Are we beginning to commend ourselves again? Or do we need, as some do, letters of recommendation to you, or from you?  You yourselves are our letter of recommendation, written on our hearts, to be known and read by all.  And you show that you are a letter from Christ delivered by us, written not with ink but with the Spirit of the living God, not on tablets of stone but on tablets of human hearts.
 Such is the confidence that we have through Christ toward God.  Not that we are sufficient in ourselves to claim anything as coming from us, but our sufficiency is from God,  who has made us competent to be ministers of a new covenant, not of the letter but of the Spirit. For the letter kills, but the Spirit gives life. (2 Cor 3:1–6)
Verse 6, the comparison between the letter and the Spirit, is often used to contrast the ineffectiveness of the Mosaic law against the power of the indwelling Spirit of Christ. And indeed, the context of the following verses in which the “ministry of death, carved in letters on stone,” clearly referring to the tablets given at Sinai as opposed to the ministry of the Spirit, suggests a comparison between the Decalogue and the Holy Spirit given to believers.
But the letter/Spirit antithesis actually goes further. It is not only the Decalogue – the law which is indeed “holy and righteous and good” (Rom 7:12) according to Paul – which is ineffective. It is any external code, any external effort whatsoever that does not rely upon the Spirit of God for transformation.
T. J. Deidun advances that proposition in his discussion of 2 Corinthians 3:
Now we may safely presuppose that Paul did not arrive at the conclusion that the γράμμα ‘kills’ by way of anthropological reflection on the effect that law has on man. It is the [C]hristian experience of the life-giving Spirit as eschatological newness that enables Paul to see that only the Spirit brings life and hence only the ‘new creation’ effected by the Spirit can bring man from death to life and from sin to [justification]. The primary datum of [C]hristian experience is not that the γράμμα ‘kills’ (that is a subsequent inference) but that the Spirit (and only the Spirit) [gives life].

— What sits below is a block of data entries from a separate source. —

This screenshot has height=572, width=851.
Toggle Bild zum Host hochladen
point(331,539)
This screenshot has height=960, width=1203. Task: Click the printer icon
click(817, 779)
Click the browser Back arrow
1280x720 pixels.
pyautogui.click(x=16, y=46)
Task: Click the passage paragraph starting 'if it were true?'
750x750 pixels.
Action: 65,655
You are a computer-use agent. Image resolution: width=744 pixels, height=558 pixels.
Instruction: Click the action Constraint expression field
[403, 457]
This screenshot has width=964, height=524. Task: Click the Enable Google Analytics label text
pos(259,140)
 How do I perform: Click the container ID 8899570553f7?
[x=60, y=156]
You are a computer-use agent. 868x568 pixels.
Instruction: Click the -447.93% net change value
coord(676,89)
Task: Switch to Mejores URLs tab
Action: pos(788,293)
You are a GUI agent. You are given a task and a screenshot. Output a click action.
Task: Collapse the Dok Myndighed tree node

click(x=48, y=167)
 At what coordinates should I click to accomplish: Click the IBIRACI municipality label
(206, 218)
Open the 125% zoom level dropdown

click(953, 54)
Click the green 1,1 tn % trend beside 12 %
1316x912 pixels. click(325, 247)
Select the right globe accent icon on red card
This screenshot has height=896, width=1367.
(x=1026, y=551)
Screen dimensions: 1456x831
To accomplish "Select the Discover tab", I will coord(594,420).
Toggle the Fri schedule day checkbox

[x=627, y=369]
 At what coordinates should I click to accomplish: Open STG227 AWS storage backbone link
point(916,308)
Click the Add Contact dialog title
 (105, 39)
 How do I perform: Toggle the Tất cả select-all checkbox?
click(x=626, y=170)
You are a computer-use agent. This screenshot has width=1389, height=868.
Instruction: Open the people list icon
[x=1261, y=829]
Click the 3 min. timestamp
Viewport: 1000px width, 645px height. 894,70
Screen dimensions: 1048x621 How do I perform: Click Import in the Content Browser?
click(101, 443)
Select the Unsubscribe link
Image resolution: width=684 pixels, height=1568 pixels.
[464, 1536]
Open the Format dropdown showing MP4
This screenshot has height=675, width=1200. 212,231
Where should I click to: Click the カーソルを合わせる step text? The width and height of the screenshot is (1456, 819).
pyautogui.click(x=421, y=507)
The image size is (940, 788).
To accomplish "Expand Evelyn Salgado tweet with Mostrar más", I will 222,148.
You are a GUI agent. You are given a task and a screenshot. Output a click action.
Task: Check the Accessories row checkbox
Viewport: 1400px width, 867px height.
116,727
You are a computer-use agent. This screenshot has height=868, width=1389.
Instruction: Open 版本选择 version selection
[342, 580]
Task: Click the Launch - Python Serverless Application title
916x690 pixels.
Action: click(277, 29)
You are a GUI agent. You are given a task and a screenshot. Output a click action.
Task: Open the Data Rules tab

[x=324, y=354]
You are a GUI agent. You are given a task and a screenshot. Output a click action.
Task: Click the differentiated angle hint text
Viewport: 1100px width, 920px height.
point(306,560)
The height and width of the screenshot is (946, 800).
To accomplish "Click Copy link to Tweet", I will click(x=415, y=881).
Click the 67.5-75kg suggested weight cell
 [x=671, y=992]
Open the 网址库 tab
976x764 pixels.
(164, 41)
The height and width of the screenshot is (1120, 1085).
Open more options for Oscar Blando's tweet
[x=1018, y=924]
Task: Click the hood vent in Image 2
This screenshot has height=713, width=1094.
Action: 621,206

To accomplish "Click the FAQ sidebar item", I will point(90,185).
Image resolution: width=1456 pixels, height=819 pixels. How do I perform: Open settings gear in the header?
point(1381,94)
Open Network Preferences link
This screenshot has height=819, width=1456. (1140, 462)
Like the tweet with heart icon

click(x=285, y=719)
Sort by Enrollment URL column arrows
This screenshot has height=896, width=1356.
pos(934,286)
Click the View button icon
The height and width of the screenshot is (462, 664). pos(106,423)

It is important to note that neither Deidun, nor this author, are advocating for a morality that is devoid of any external imperatives. Those imperatives – grounded in the indicative of the believer’s position in Christ and as a temple for His Spirit – are indeed necessary on this side of glory while we remain imperfect. Indeed, Deidun remarks, “even in the [C]hristian economy external imperatives are to be seen chiefly as a sign of imperfect liberation. …”
As our series continues, we shall see how Paul uses imperatives, commands and exhortations in cooperation with the Spirit to encourage our growth in holiness.
But those imperatives are not the external code of a former covenant that failed to produce righteousness. It is that external code of death that produced sin in the flesh of the unregenerate Paul. It is that external code of death that was given to increase transgression until Christ came. It is that external code of death that the Judaizers wanted to impose upon the Galatians who had been running well and now were stumbling.
And it is that external code of death that is the antithesis of a life in the Spirit.